Archive for April, 2009

Biggest challenges for creating semantic web

Monday, April 13th, 2009

(Non-)adoption of one universal standard

One of the main problems with semantic web is the fact that standards are not developed enough.

We currently have a problem of next generation HTML being either XHTML2.0 or HTML5 (or both!), which would lead to a more technologically disparate user interface implementations across the web.

In very short period of time from now we may have interfaces written in HTML4.01, HTML5, XHTML1.0 (Loose, Transitional and Strict) and XHTML2.0.

This is already enough ‘stew’ of code, which is going to be very difficult for browsers to render.

It’s a common case today to be coding up a contact page, written in standards compliant XHTML1.0 Strict, which needs to include a Google Map, which is written in non-standards compliant HTML4.01.

The end result is a mish-mash solution which really makes no sense in terms of standards and long term validity.

Machine readability

The aim of the systems is to automate the mundane tasks.

This can only be achieved by using data structures which are easily machine readable and which developers can easily utilise to make them machine readable.

Automation of mundane tasks challenge is no longer about generating reports from a database once a month, but working out complex connections between people, phrases, terms, web pages and so on.

The systems which automate these tasks successfully (like Google and FaceBook) usually end up being very successful, highly used and profitable.

They are also incredibly scalable and very useful for the end user – imagine for example what the whole web experience would be like if Google did not exist.

Human readability

Human readibility is equally important as standards really ought to be usable by every day, non-technical individuals.

This is one of the main reasons why HTML has become so incredibly popular and therefore the whole concept of Internet has taken off to such a great extent.

With emergence of many, different standards this readability and learnability of implemented user interface solutions becomes much smaller and therefore it essentially stifles further development of Internet.

Emerging versions of technologies and standards are increasingly running into problems of human non-readibility and lower usability with each iteration.

More standards exist, the less integrated semantic web becomes and more there is for developers to learn.

If an average developer needs to know for example: 3 CSSs, PHP, XHTML, HTML5, MySQL, CSS and JavaScript with JQuery AJAX in order to implement a modern User Interface, it is clear and obvious that there are going to be fewer peoplle developing innovative solutions compared to when there was only HTML and CSS to worry about.

Standards authorities

There are a number of problems regarding the standards authorities on the web.

Generally speaking, standards authorities fall into the following groups:

  1. Socialists: Human usability proponents who are usually not highly technical or not technical at all
  2. Developers: Machine readbility proponents who are usually very technical, but have little or no considerations for usability and user interaction needs and requirements
  3. Corporations: Large corporations, who inevitably want to create ‘standards’ which only benefit their bottom lines (i.e.

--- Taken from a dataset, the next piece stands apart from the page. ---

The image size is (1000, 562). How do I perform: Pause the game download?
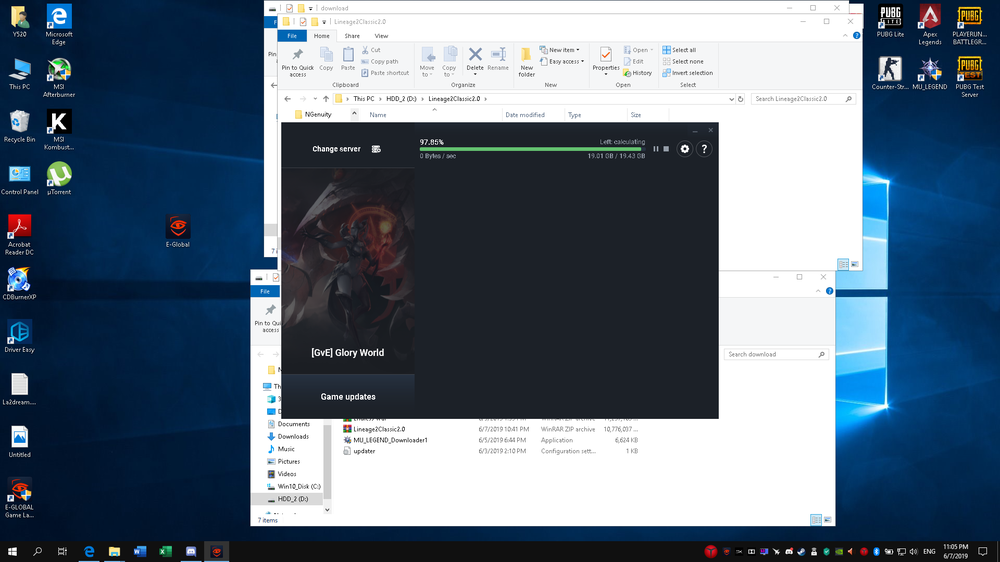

Apple, Google, Yahoo, Microsoft, IBM, etc.)

Each one of these groups have an important role to play in development of future and current standards, but in practice they do not collaborate enough, hence the standards tend to edge towards the benefit of one of those groups only and not everyone.

The above groups have the following impact on standards development:

  1. Socialists: Promote best end user experience and most collaborative and easy to use solutions
  2. Developers: Promote easiest and most flexible technologies to work with which offer viable solutions to solving complex problems of all sorts
  3. Corporations: Impose standars by deploying them across their massive platforms (i.e. FaceBook’s 200M users is a good start towards deploying any standard on the web)

The only way proper standards can be achieved is by all groups collaborating together constantly in order to achieve standards, while in practice this does not happen nowhere near as enough as it should be.

The end result is more ‘broken’ than ‘fixed’ web, with group of people developing for different platforms, depending on what they have decided to support and most of the time never really supporting everything that should be supported.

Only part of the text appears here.